Expression analysis of TaADH genes under waterlogging treatment

The expression profiles of 22 TaADH genes in ZM22 and BN607 seeds at 24 and 72 h after waterlogging and control treatment were analyzed (Fig. 8, Table S6). The results showed that in ZM22, the expression of TaADH1/2, TaADH13, TaADH17, TaADH18, TaADH19 and TaADH20 was significantly up-regulated at 24 h of germination. However, among these genes, only the TaADH13 gene was significantly induced at 72 h after waterlogging. There was no significant difference in the relative expression level of TaADH1/2, TaADH17, TaADH18, TaADH19 and TaADH20 between the waterlogging and control treatment at 72 h after waterlogging.

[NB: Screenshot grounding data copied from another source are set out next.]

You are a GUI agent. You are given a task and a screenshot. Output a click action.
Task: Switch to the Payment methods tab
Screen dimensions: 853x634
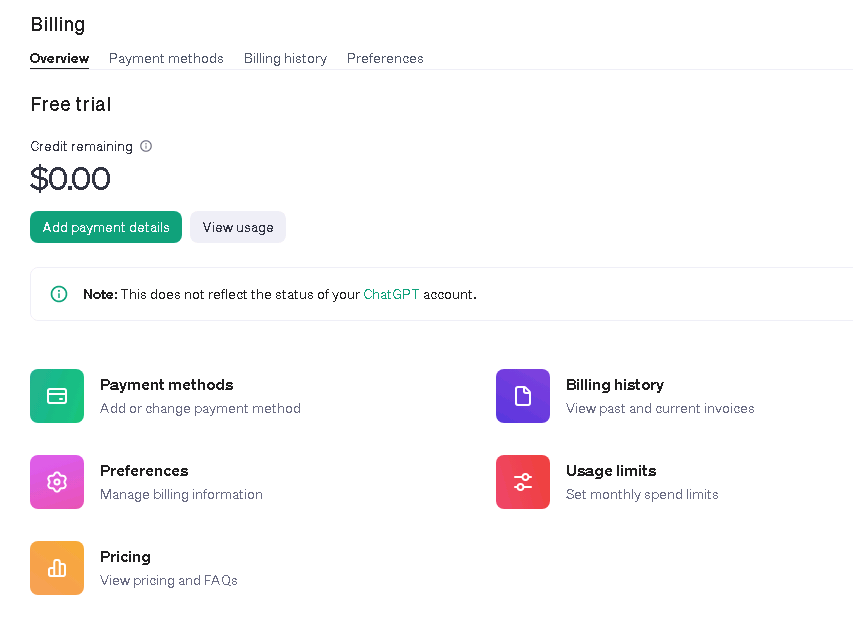166,58
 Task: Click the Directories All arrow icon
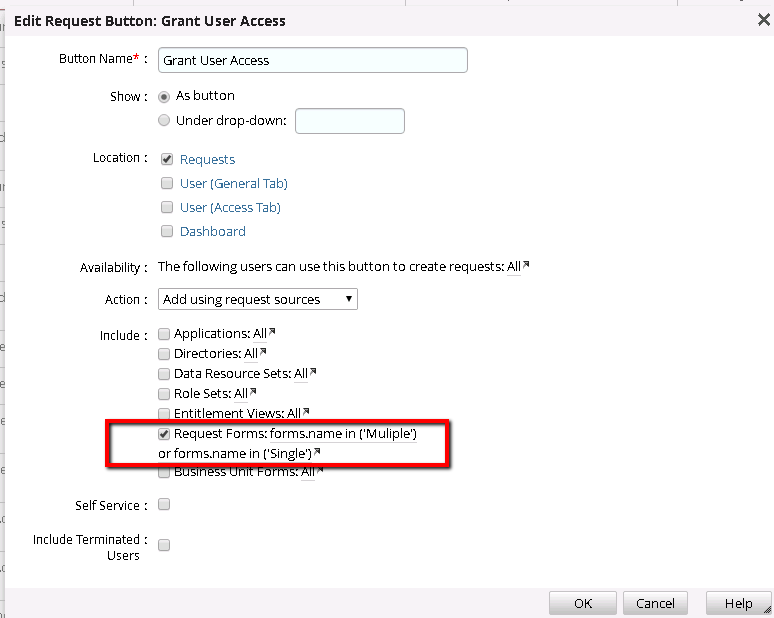pyautogui.click(x=263, y=352)
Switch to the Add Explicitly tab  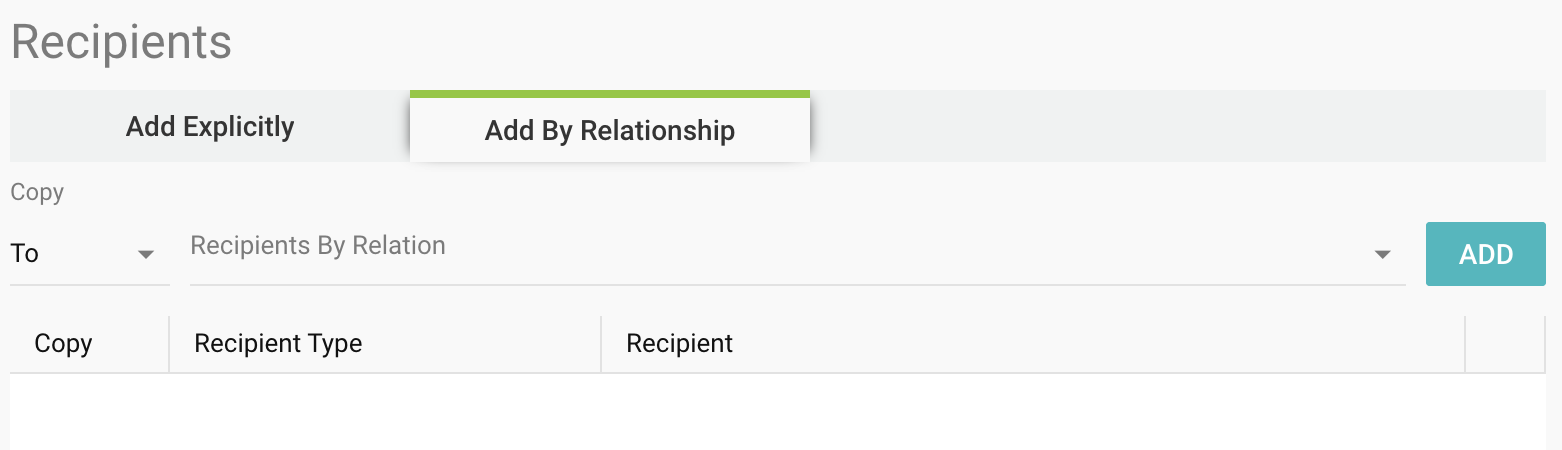[x=210, y=127]
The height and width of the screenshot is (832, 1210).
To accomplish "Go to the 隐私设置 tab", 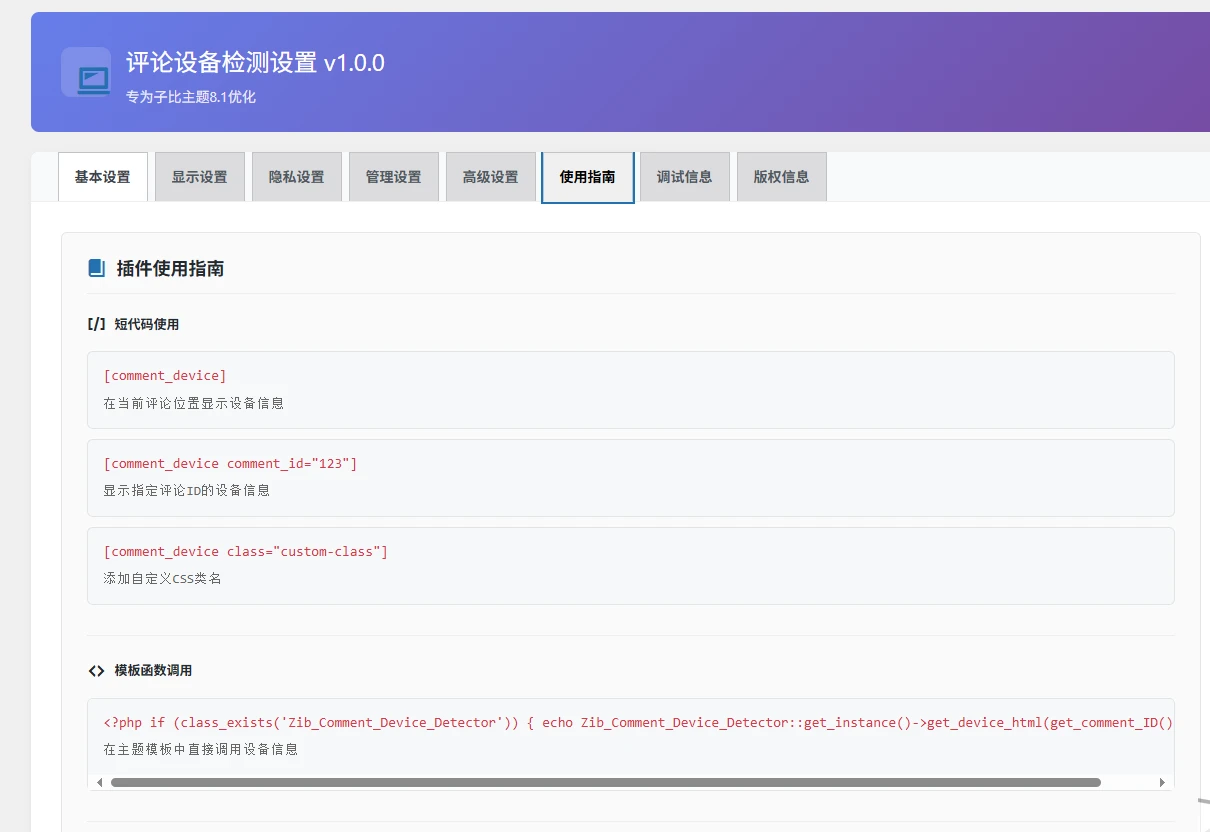I will click(296, 177).
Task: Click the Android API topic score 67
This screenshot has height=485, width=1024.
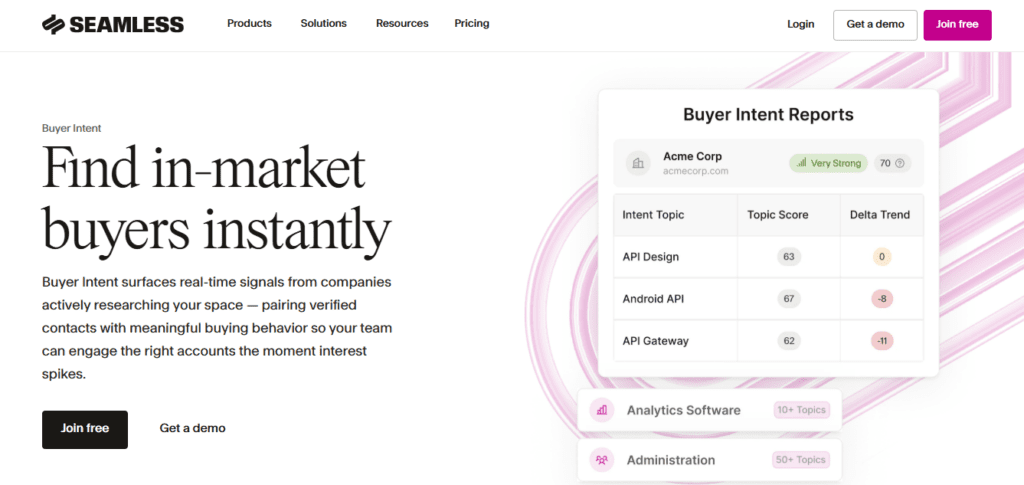Action: tap(789, 299)
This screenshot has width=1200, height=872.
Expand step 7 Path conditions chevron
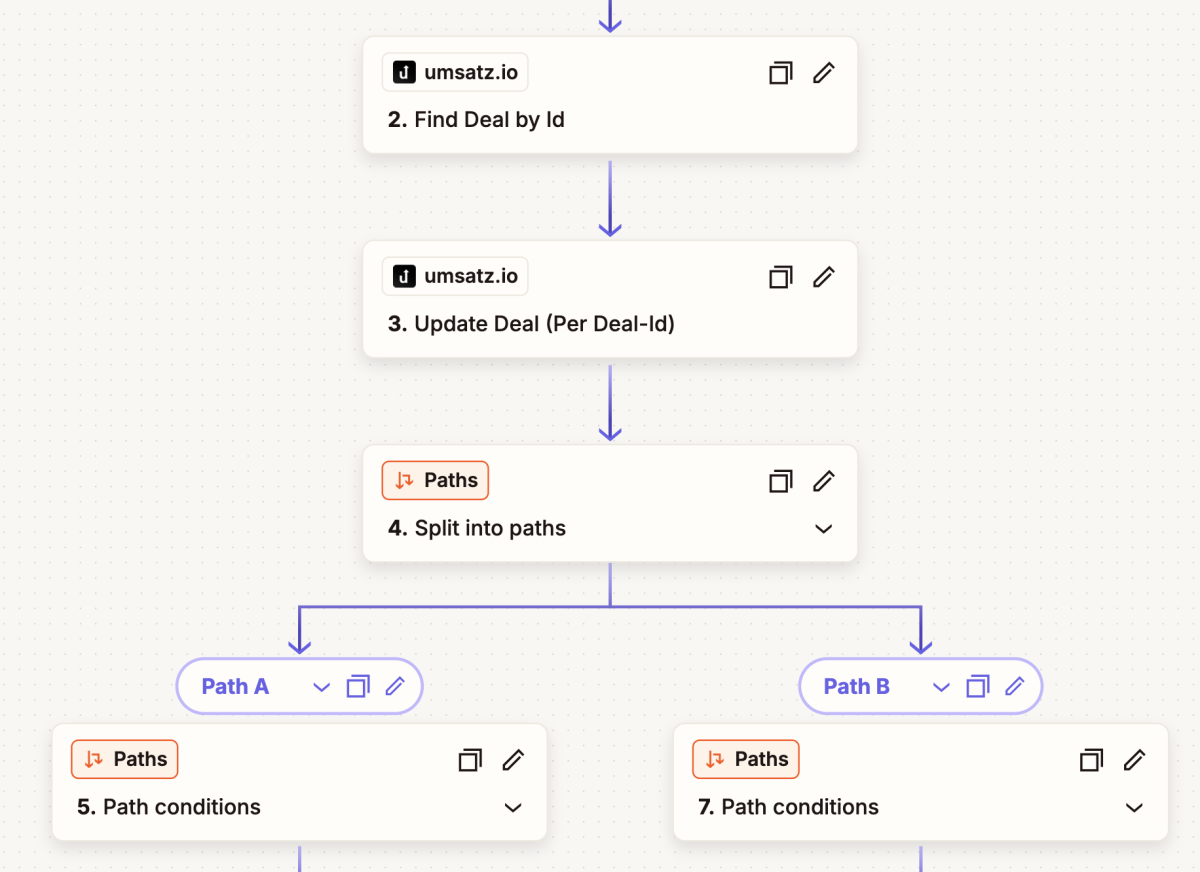(1134, 807)
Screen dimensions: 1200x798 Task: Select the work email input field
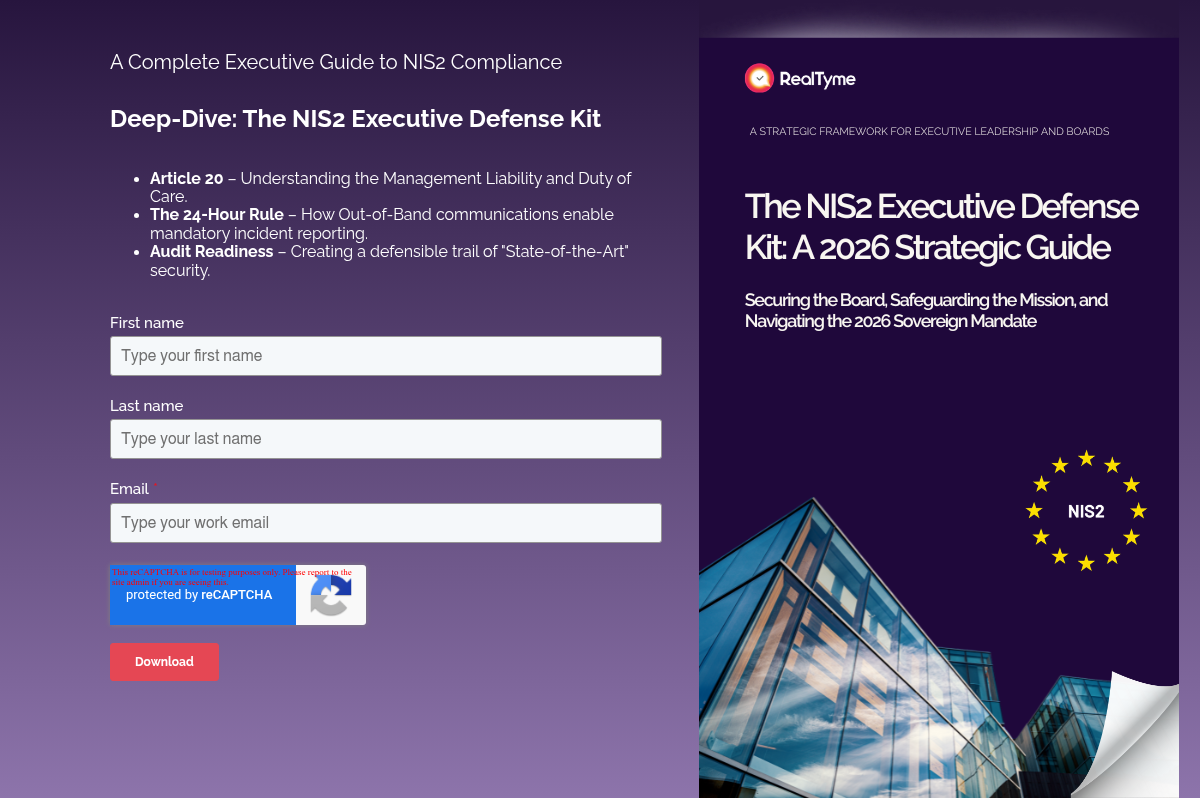click(385, 522)
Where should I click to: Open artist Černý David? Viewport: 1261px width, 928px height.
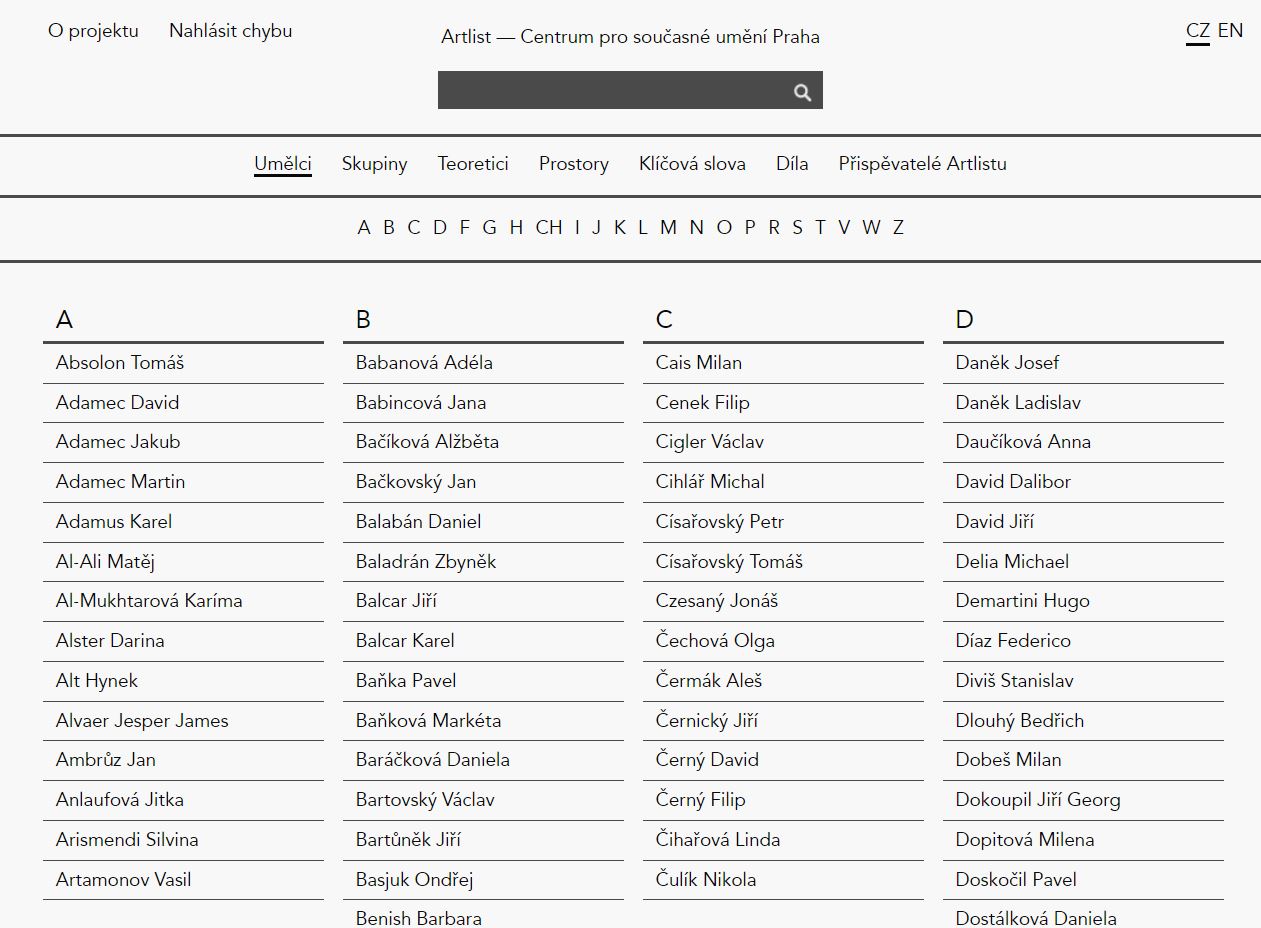click(707, 760)
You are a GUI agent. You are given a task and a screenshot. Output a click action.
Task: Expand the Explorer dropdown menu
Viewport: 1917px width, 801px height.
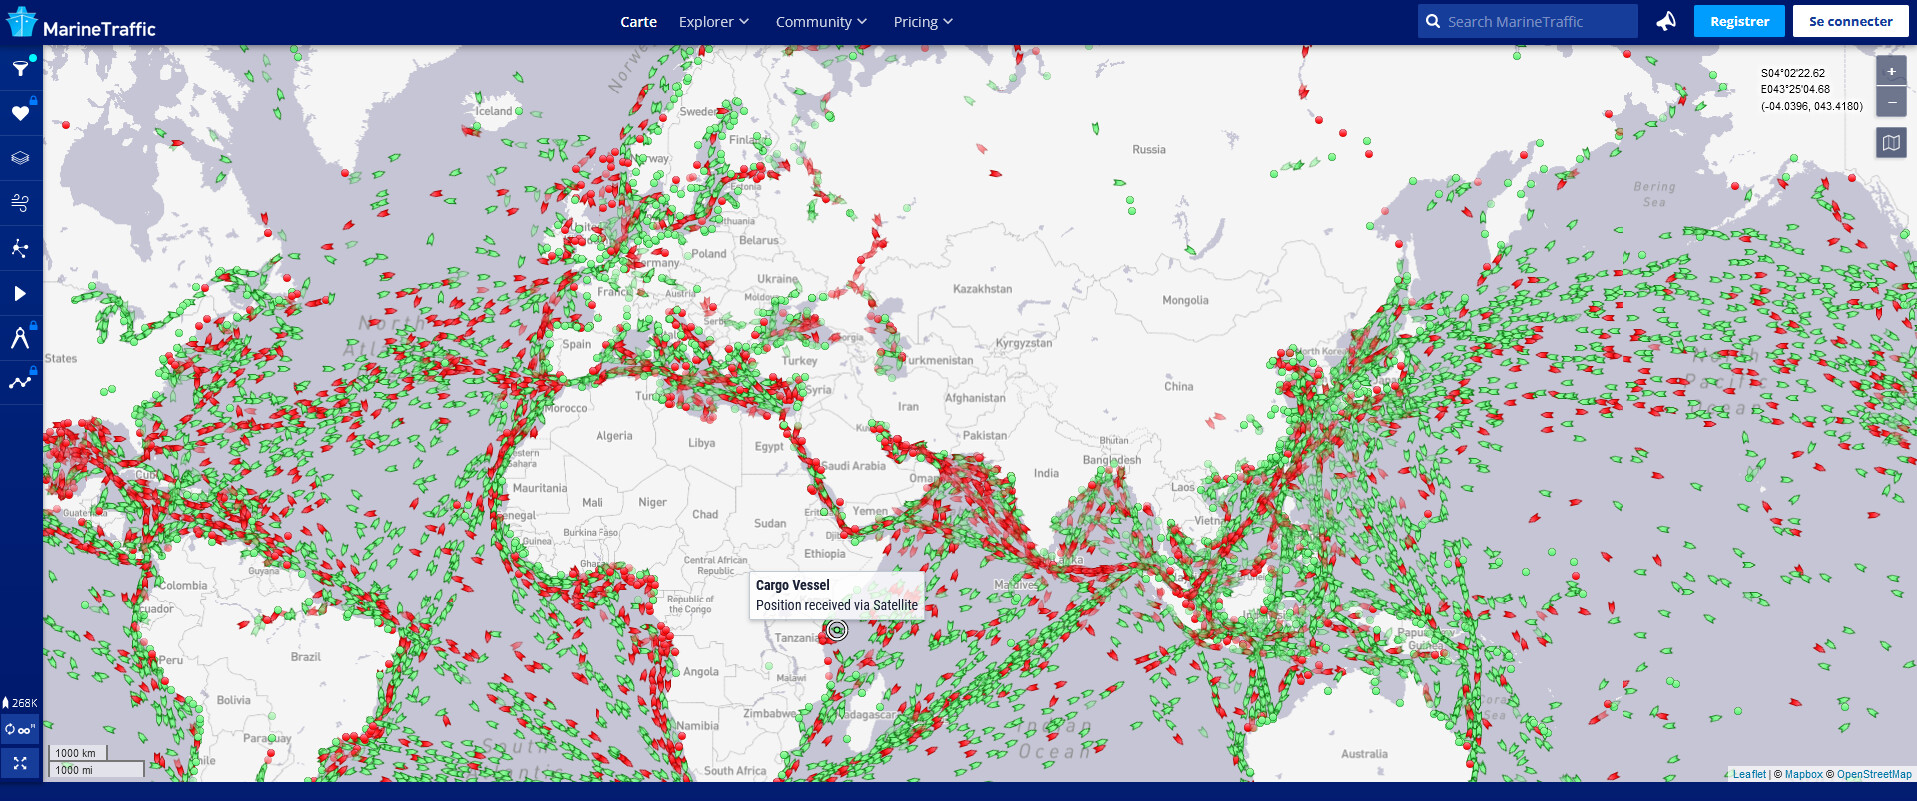[713, 22]
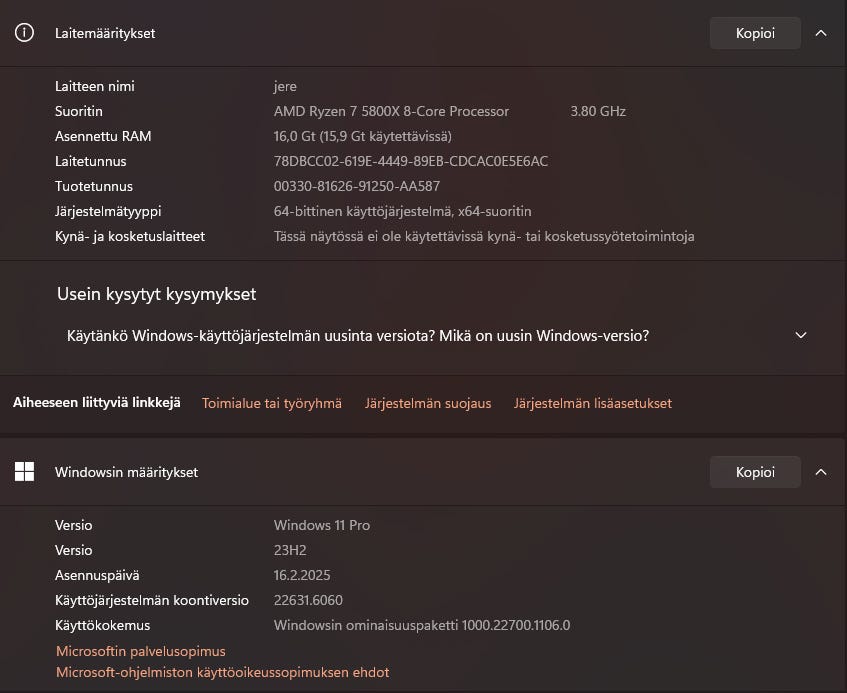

In BN607, the expression of TaADH1/2, TaADH3-6, TaADH8-13, TaADH19 and TaADH20 was significantly up-regulated at 24 h after waterlogging. Besides, TaADH1/2, TaADH3 and TaADH9 genes were also significantly induced at 72 h after waterlogging. Moreover, the relative expression levels of TaADH5, TaADH6, TaADH14 and TaADH16 were significantly lower than that of the control at 72 h after waterlogging (Fig. 8, Table S6). Based on the above analysis, we found that the response of waterlogging-sensitive ZM22 and waterlogging-tolerant BN607 to waterlogging stress at different times mainly depended on the time-specific expression of some key ADH genes in wheat.